Why Is It So Hard to Find Persistent Borreliella burgdorferi?

Steven W Luger a,
Editor: Danielle A Garsinb
PMCID: PMC9600148  PMID: 35993731

LETTER

As a clinician since the early days of Lyme disease, I was eager to read the important article, “Borreliella burgdorferi antimicrobial-tolerant persistence in Lyme disease and posttreatment Lyme disease syndromes,” by F. C. Cabello et al. (1).

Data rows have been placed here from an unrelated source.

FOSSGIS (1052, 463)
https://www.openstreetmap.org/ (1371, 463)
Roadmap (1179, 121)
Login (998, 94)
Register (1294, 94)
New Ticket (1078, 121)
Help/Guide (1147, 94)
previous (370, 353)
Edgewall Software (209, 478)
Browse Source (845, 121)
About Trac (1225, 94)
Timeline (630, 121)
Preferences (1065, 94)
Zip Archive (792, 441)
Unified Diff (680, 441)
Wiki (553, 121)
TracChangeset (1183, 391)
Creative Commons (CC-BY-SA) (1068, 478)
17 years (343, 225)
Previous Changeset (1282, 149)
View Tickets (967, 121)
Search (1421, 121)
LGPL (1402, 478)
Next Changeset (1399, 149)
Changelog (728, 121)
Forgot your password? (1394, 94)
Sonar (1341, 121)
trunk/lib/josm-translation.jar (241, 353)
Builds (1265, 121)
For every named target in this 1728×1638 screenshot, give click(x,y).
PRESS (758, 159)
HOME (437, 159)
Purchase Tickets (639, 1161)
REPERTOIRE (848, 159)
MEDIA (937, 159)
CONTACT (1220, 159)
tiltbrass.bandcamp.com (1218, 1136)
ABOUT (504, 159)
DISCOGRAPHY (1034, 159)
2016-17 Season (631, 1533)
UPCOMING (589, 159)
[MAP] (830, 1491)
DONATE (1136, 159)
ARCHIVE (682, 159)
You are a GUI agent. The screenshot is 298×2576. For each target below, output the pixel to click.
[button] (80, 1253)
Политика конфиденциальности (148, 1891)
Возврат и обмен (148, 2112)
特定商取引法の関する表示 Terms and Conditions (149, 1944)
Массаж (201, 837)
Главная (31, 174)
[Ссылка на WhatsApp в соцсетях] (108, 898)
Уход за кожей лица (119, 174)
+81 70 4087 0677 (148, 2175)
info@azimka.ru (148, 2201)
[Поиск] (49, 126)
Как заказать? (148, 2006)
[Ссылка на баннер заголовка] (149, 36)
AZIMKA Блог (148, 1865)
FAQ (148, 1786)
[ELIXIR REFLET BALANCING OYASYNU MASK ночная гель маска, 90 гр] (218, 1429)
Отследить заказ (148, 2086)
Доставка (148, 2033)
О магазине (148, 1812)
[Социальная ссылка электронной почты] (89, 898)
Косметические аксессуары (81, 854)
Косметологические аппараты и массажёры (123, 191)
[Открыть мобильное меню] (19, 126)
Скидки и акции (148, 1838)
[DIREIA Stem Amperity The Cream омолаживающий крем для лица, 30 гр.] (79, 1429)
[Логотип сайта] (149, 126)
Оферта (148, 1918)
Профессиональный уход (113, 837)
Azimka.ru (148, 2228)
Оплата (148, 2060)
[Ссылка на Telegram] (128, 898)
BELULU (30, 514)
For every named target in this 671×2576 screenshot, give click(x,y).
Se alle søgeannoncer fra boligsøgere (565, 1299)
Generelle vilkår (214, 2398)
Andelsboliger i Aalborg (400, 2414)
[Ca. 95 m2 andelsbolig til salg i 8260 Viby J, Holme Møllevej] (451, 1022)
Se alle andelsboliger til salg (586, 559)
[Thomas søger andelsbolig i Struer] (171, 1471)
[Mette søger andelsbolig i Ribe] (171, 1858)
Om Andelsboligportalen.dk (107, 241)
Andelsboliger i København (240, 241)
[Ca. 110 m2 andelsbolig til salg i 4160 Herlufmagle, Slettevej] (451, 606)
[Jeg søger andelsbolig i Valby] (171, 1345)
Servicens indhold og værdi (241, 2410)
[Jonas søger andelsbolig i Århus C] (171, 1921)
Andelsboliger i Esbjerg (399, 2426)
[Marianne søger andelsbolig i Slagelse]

Though most of the microbiology in the article was far beyond my comprehension, there are several clinical issues that I would like to address.

First, the author’s introductory comment that the number of cases of Lyme disease each year in the United States is “estimated to be at least 476,000 cases…” The CDC website cites 2 vastly different Lyme disease counts. The first estimate is 35,000 cases per year, based on the case reports from the Health Departments of each state, while “…estimates using other methods suggest that approximately 476,000 people may get Lyme disease each year” (2). The figure of 476,000 cases per year is based on insurance claims. Insurance claims vastly overestimate the number of cases of Lyme disease, as they are based on ICD-9 codes submitted by practitioners so insurance will cover the cost of a test. Patient no. 1 had a tick bite and 3 weeks later was feeling tired; a Lyme enzyme immunoassay (EIA) is ordered with a diagnosis of “Lyme disease.” The test comes back negative but is already reported in insurance statistics. Patient no. 2 has an erythema migrans (EM) rash of Lyme disease; his provider orders a Lyme EIA, which is reported as a case of Lyme disease by the insurance company; 1 month later, the patient is fatigued and another Lyme EIA is ordered and is again submitted as an insurance claim, with a diagnosis as a Lyme disease case. (The insurance has no way of knowing who has or does not have positive serology). Still feeling tired, the patient sees an infectious disease (ID) doctor who orders Lyme serology and a Western blot. This again is reported by the insurance company as another Lyme case—1 patient reported 3 times. The true number is likely >30,000 but clearly <470,000.

A few important clinical issues were not addressed. Lyme disease has existed in Europe for >100 years and for >50 years in the United States, yet we did not see a large population of patients with the late ravages of Lyme disease. This is likely because either the human host or our immune system makes ongoing infection rare in an inhospitable environment. Secondly, despite a tick infection rate of 40 to 50% in endemic areas of Connecticut, New York, and New Jersey, the vast majority of tick bites don’t result in the victim getting Lyme disease. Why is the infection rate not approaching 40%? Finally, in the patients that I have seen with posttreatment Lyme disease (PTLD), their Western blots generally do not show the expansion in the number of bands that one would expect if there were viable B. burgdorferi-expressing proteins that the host’s B cells are recognizing.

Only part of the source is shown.